= Beginning of Section =

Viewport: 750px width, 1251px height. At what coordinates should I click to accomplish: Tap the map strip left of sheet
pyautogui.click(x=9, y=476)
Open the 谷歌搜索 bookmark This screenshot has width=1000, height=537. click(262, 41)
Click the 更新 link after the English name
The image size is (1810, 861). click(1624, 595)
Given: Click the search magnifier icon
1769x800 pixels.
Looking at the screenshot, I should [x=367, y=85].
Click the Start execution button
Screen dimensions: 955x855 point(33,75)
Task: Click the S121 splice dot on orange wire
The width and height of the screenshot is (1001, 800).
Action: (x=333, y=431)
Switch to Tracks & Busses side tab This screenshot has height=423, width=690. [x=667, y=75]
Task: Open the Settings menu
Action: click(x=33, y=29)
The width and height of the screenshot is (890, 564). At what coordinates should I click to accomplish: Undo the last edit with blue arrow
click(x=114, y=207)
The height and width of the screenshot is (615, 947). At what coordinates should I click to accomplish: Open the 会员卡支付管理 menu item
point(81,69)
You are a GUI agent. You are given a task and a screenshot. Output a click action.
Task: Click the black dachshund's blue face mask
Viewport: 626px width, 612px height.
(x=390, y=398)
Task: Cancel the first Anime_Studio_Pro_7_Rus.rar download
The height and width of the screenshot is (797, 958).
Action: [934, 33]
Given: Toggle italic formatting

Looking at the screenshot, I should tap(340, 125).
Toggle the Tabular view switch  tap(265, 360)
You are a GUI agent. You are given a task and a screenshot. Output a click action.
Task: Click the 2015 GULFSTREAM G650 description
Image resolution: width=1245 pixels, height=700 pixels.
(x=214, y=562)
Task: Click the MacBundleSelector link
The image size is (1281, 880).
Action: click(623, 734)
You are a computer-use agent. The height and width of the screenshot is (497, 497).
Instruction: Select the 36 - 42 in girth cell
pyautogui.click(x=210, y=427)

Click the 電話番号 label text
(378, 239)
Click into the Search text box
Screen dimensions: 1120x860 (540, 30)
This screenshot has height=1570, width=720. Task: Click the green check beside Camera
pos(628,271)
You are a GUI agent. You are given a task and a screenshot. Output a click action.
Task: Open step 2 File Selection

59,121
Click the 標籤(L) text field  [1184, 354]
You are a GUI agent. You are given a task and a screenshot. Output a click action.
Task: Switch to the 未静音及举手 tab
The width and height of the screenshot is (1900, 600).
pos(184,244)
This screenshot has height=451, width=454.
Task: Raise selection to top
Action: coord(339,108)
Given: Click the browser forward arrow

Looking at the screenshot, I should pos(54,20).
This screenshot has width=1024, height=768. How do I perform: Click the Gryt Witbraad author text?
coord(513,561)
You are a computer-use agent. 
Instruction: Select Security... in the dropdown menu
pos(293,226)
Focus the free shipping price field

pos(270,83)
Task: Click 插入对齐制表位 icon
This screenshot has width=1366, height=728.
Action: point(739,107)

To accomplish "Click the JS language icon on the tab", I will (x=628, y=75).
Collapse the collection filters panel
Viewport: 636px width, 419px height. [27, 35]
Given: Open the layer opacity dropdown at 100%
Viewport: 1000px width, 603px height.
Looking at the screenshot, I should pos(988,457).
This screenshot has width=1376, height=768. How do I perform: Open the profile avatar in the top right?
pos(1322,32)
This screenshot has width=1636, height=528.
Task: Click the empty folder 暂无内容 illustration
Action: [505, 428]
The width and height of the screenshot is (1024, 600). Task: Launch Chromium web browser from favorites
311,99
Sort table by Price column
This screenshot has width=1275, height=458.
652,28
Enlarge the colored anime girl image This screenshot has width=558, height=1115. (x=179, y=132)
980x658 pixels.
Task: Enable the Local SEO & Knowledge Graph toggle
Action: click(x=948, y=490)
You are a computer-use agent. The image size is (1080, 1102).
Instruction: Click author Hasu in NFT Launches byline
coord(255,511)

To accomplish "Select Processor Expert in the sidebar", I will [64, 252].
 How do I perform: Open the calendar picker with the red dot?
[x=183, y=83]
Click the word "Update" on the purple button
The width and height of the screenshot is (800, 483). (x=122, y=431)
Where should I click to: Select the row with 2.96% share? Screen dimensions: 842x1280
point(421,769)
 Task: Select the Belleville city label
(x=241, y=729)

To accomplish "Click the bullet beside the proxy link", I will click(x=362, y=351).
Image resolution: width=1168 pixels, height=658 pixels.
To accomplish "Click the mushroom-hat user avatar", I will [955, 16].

= End of Section =

_What you need to do_
Return only the count of lines in the listing above that hold the string "computer".

_Your response_
3